Exercise data:
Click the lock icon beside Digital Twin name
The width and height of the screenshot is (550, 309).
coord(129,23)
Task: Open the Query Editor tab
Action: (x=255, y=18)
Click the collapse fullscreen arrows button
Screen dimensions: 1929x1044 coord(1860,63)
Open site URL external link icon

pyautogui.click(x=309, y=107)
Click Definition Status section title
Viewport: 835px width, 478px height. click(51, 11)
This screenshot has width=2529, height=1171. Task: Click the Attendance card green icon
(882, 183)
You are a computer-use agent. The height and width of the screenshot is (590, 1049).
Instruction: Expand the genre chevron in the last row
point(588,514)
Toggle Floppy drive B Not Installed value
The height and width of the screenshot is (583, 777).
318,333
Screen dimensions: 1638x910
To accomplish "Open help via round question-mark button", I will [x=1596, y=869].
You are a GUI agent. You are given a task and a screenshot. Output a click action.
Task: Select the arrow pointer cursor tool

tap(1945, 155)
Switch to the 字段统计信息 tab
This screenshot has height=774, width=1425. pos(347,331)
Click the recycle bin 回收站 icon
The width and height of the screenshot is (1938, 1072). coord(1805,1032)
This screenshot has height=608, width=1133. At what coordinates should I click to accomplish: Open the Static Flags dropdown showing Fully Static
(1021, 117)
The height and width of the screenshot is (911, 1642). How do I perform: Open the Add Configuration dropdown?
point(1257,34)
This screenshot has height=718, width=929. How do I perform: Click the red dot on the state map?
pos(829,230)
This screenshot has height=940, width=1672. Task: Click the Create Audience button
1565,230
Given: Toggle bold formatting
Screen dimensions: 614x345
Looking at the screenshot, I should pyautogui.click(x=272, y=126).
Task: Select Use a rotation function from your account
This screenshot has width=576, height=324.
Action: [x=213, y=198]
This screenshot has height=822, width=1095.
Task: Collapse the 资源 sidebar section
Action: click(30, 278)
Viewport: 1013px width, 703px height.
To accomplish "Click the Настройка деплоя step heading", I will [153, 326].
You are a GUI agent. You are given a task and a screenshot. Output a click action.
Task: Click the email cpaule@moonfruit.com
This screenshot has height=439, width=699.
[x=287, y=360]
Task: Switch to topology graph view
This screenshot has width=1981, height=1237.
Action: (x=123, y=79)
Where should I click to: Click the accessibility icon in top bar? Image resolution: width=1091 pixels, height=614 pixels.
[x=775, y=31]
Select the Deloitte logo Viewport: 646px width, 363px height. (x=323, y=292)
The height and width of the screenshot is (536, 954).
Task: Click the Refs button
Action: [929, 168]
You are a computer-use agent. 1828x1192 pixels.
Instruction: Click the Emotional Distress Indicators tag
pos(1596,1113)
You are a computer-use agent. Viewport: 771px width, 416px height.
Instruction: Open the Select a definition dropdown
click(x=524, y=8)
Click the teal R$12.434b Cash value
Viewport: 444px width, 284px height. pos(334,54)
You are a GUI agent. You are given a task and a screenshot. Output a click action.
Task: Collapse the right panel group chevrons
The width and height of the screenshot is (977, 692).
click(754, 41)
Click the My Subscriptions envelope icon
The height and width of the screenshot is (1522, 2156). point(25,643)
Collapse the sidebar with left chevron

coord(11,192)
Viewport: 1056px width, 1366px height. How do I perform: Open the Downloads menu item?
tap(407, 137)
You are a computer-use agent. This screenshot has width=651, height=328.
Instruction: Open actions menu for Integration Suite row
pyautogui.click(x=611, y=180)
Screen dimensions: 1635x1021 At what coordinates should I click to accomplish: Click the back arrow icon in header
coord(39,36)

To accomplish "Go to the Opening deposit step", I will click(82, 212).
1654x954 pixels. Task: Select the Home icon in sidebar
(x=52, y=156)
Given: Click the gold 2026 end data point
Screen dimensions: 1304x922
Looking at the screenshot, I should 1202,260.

Task brief: Each line of the records that holds the word "will" should be copied out.

Written answer:
To accomplish "Open help via round question-mark button", I will [x=1596, y=869].
To accomplish "Click the Настройка деплоя step heading", I will [153, 326].
To accomplish "Go to the Opening deposit step", I will click(82, 212).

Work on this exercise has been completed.